A difficult but not impossible recipe, it’ll be enough to arm yourself by patience and … patience  to make a delicious products. It’s necessary very good quality of the chestnuts (such as Marroni Piemontesi from northern Italy or Marroni di Serino from southern Italy or other good ones of your country) to have acceptable result.


  • 300 g peeled chestnuts,
  • 1 lt water,
  • 250 g sugar, plus 500 g (100 grams every day),
  • 1 lemon juice,
  • 1 steel tray with holes,
  • 1 large pot depending from chestnut size.


Peel the chestnuts and put them in the boiling water taking care that the chestnuts are covered by the water. They are cooked until they can be pierced by a pin (15 or 20 minutes  depending from chestnuts size).

Then remove the reddish membrane and muscles with bamboo skewer when they are still warm, so it will be easier.

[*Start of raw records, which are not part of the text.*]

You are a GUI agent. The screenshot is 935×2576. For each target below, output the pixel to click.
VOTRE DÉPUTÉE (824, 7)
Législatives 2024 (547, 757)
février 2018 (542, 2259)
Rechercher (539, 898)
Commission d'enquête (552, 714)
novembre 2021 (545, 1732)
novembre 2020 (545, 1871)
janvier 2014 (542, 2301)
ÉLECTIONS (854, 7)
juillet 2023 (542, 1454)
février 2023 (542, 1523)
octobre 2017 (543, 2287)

Prepare a syrup with 1 liter of water and 250 grams of sugar, add the juice of 1 lemon and boiling gently for 10 or 13 minutes.

Place the chestnuts on steel tray with holes that can fit in a pot with boiling syrup;

(they must be completely covered) and let the syrup  boiling 1 or 2 minutes, depending of the chestnuts size,

then remove from the flame.
Cover with a lid or cloth and store in a cool and dry place until next day.

After 24 hours, remove the steel tray with the chestnuts from the pot and boil the syrup adding 100 grams of sugar (do this every day for 5 days); then replace the steel tray with the chestnuts in the pot of boiling syrup and put everything back on the flame until it starts boiling again  only for 1 or 2 minutes, depending of the chestnuts size.

You must follow the same steps for five days (from 1 to 5) being careful do not exceed 33° Bx  (pearl syrup) to prevent sugar crystallization.
If the syrup does not cover the chestnuts sufficiently, add other syrup until to covered all very well.
After 5 days the Marrons Glacés are ready.
Put them in a jar, side by side without overlapping, cover with their syrup and close tightly. They will last for a long time.

If you want to keep them dry, then at 6th day increase the density of the syrup up to the “small bubble”  (Soft-Ball Stage 39° Bx), if you don’t have a Brix scale, heat the syrup for about 5-7 minutes.
Put back the steel tray with the chestnuts in the pot of syrup solution and onto the heat until it starts boiling again for 1 o- 2 minutes. After this time remove all from the syrup and let them drain on the grid until they are cold and dry, then keep them in a tin box, on the baking paper.


  • Warning!

It’s recommended to always sterilize the tools used to make preserves and jars used for storing home preparations, to avoid serious health consequences.
The procedures illustrated are valid, safe and personally tested for consumption, is absolutely necessary provided that the health regulations are scrupulously respected for the correct conservation of the home preparations.